## start

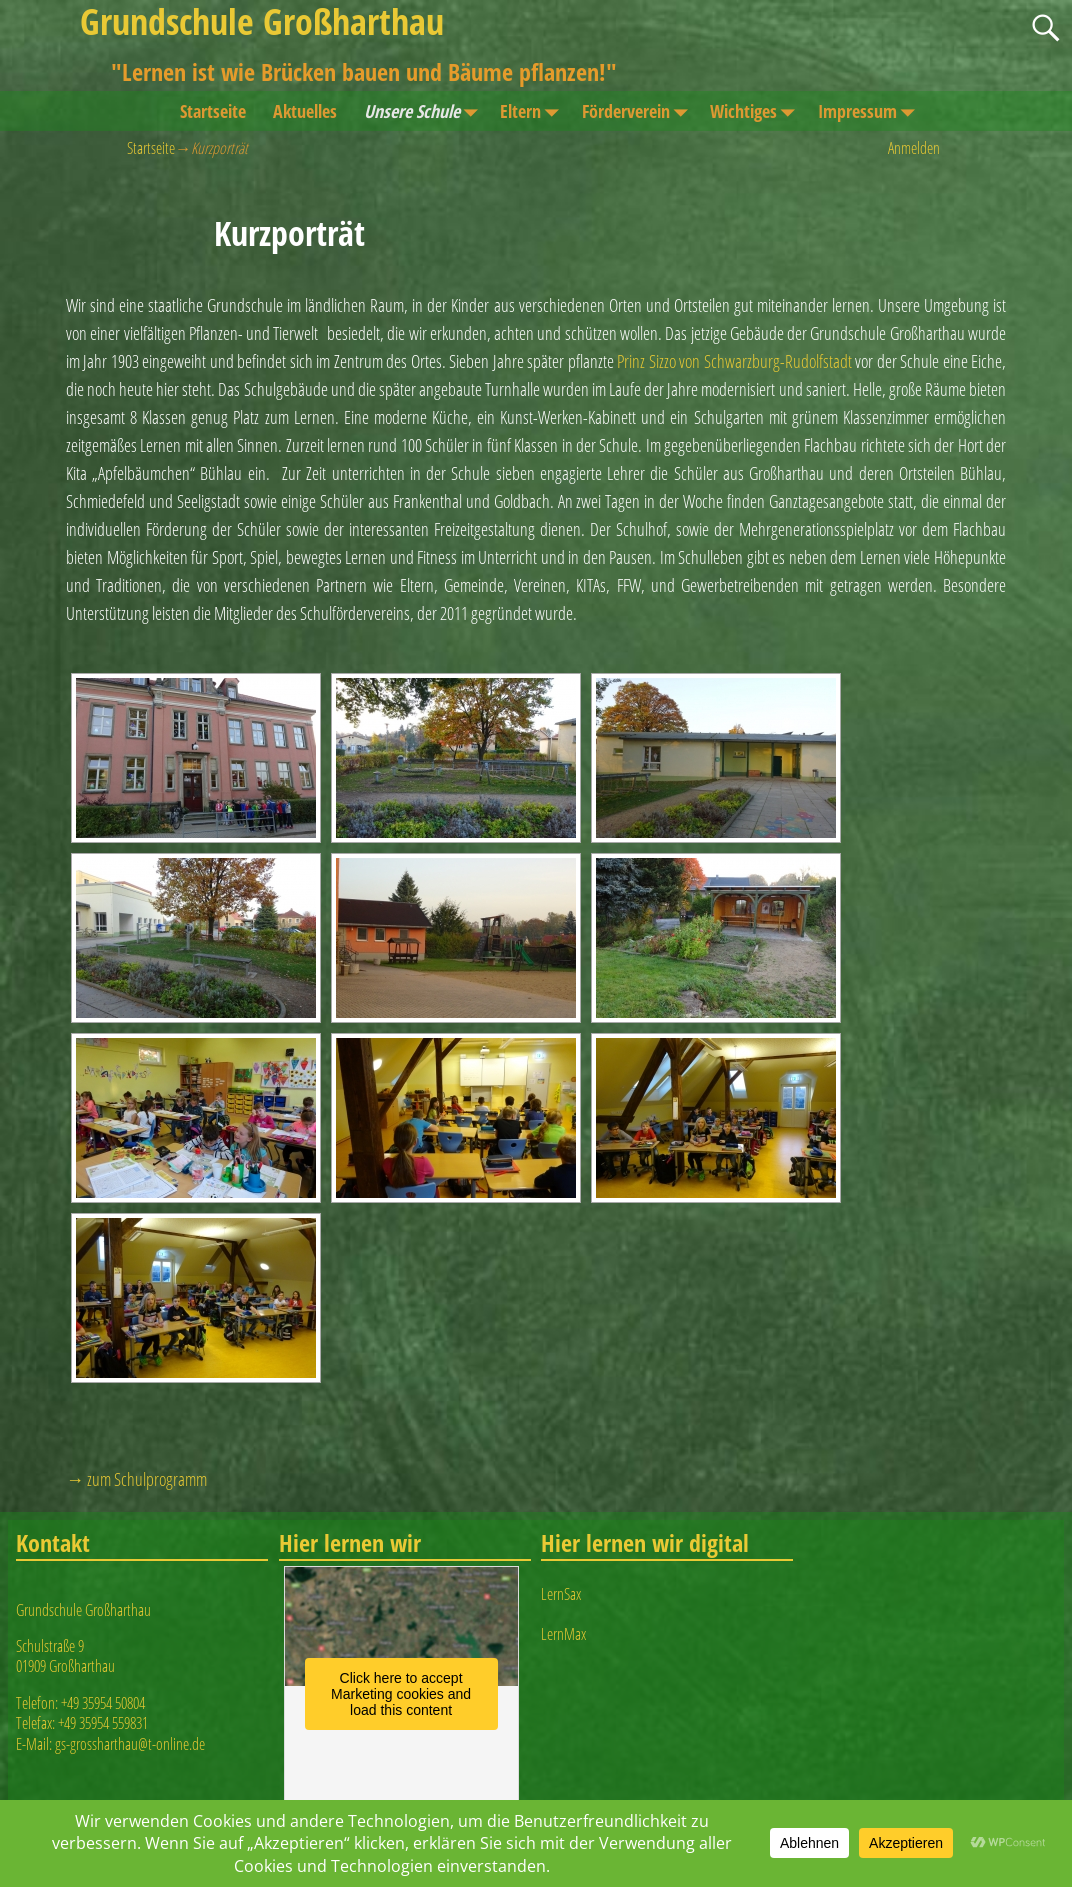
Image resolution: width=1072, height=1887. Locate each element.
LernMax (563, 1634)
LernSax (561, 1594)
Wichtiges (757, 111)
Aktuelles (305, 111)
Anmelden (914, 148)
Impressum (871, 111)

## end

*WHAT YOU ARE ASKED TO DO*. Can you turn the items above into a numbered list, leaving out blank lines and the picture?

*WRITTEN RESPONSE*.
1. Image resolution: width=1072, height=1887. Locate each element.
2. LernMax (563, 1634)
3. LernSax (561, 1594)
4. Wichtiges (757, 111)
5. Aktuelles (305, 111)
6. Anmelden (914, 148)
7. Impressum (871, 111)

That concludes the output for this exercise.